** Start of Source excerpt **
The Jackson snub is not defensible. Selectors are simply ignorant. You could make an argument that Marshall and Jackson both deserved to go along with Wayne and Welker, and that Andre Johnson and Randy Moss should be the odd players out. Defensible, but I’d give the nod to Andre Johnson, one of the best talents in the game.
OT Jake Long, Dolphins
Great player, great career ahead of him, this is the first of many pro bowl trips for the big guy from Lapeer, MI. This year though, you can’t say enough about the year that Titans RT David Stewart had, except that they couldn’t find a spot in the pro bowl for him. Granted, the AFC is flush with dominant tackles right now, and there’s nothing wrong with Long getting to go, but Stewart might have been the best tackle in the league this year, and his linemate, Michael Roos, might have been the best in the league last year. Jason Peters was in the NFC this year, so he wasn’t around to snub more deserving players, so either Jake Long, or Joe Thomas should have been out.
And unfortunately for Stewart, “The Blind Side” star Michael Oher is on everyones radar and could be a pro bowl player next year. Stewart may never get to go.
RB DeAngelo Williams
Great year last year, and had more yards this year than Jonathon Stewart did. With that said, DeAngelo Williams was probably not the best runner in his own backfield this year, which has prompted the inevitable trade talk. Instead, I would have given the nomination to either Ryan Grant, or Frank Gore for third running back. Both were more deserving than Williams, Gore, I think, the most deserving.
Either way, Adrian Peterson feels like a by default selection with not a ton of RB talent in the NFC this year. Williams just looks out of place on the roster.
TE Jason Witten
Does a bunch of irreplaceable things for the Cowboys offense, but definitely took a back seat this year to Miles Austin as well as that running game he spent so much time blocking for. Instead, why not give this spot to Vicante Shiancoe of the Vikings or Brent Celek of the Eagles?
** End of Source excerpt **
** Start of Given information **
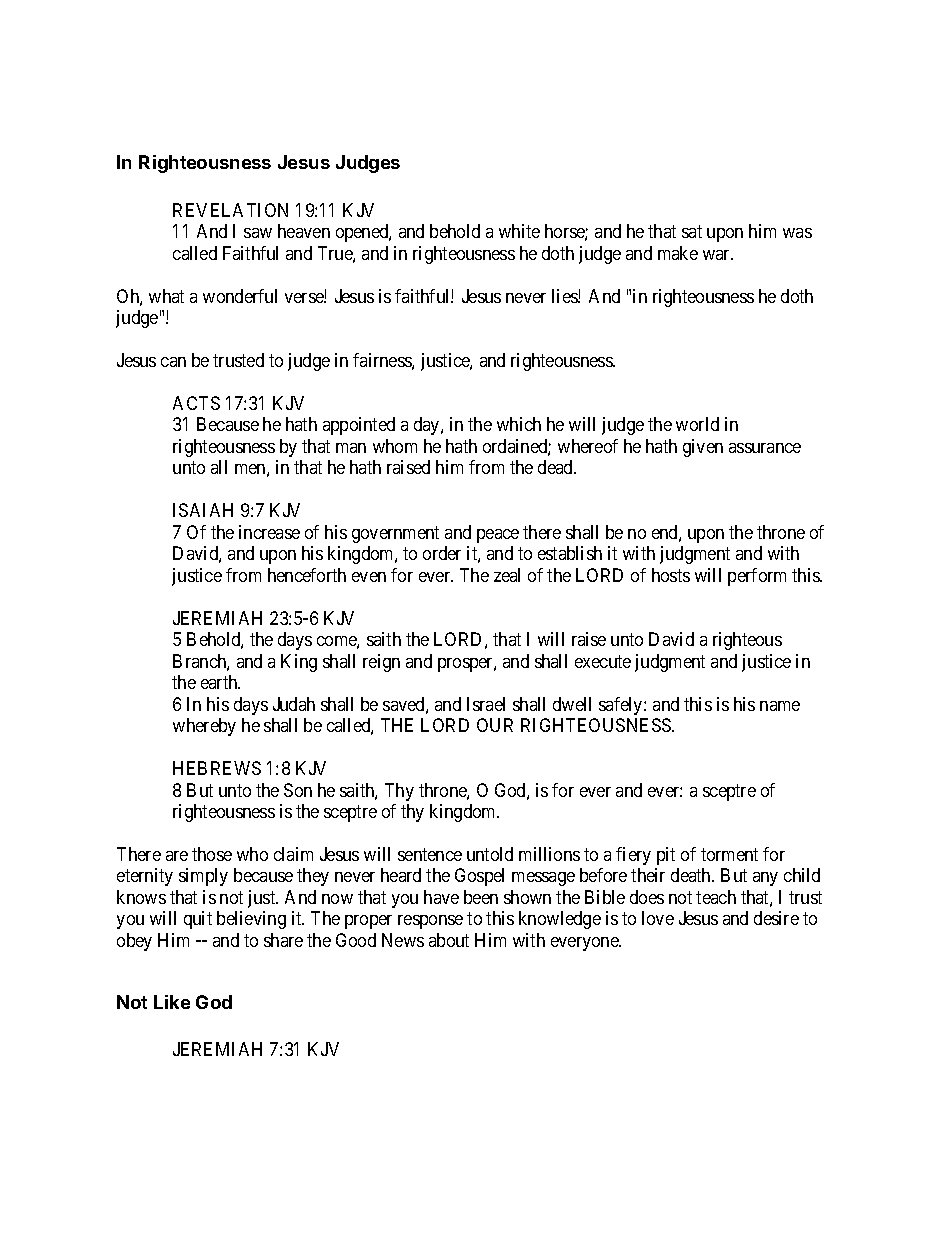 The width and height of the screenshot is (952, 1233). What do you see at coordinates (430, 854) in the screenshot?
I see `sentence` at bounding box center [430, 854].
** End of Given information **
> [Work to do]:
a) According to the Pro Bowl commentary, which Titans right tackle might have been the best tackle in the league this year?
b) Proceed with the Pro Bowl commentary from its final sentence, keeping the same voice and format.

> [Answers below]:
a) David Stewart.

b)
OT Jason Peters
Really, it’s been three straight years where you could argue that Peters has been a below average NFL tackle, but made the pro bowl anyway. Now, if you’ve seen the NFC field for tackles (as well as the next guy on this list), you would know why this is still defensible. The only good pick was New Orleans RT Jon Stinchcomb as a reserve, which is right about at the level he has played at. There weren’t a bunch of pro bowl worthy tackles, but that doesn’t mean it was right to snub Falcons LT Sam Baker because he’s not a big name. Also in play: RT Winston Justice of the Eagles. Remember him?
OT Bryant McKinnie
I have three ideas where this pick could have gone instead of to McKinnie, who has been an outright disaster. I mean, Orlando Pace has been just as awful, and he’s been to pro bowls before. Why not him?
There were some token picks in Giants LT David Diehl, and Falcons RT Tyson Clabo. Guys who have some history, and weren’t awful this year. But why not: this pick should have been Detroit LT Jeff Backus, who really helped hold the OL together after catching a lot of flack in the offseason, and after a whole bunch of Lions fans wanted to see him replaced and his contract dumped. Backus responded by the best year of any blind side tackle in the NFC North. Unquestionably. Which means, of course, that the other pro-bowl tackle in this division comes from a different team.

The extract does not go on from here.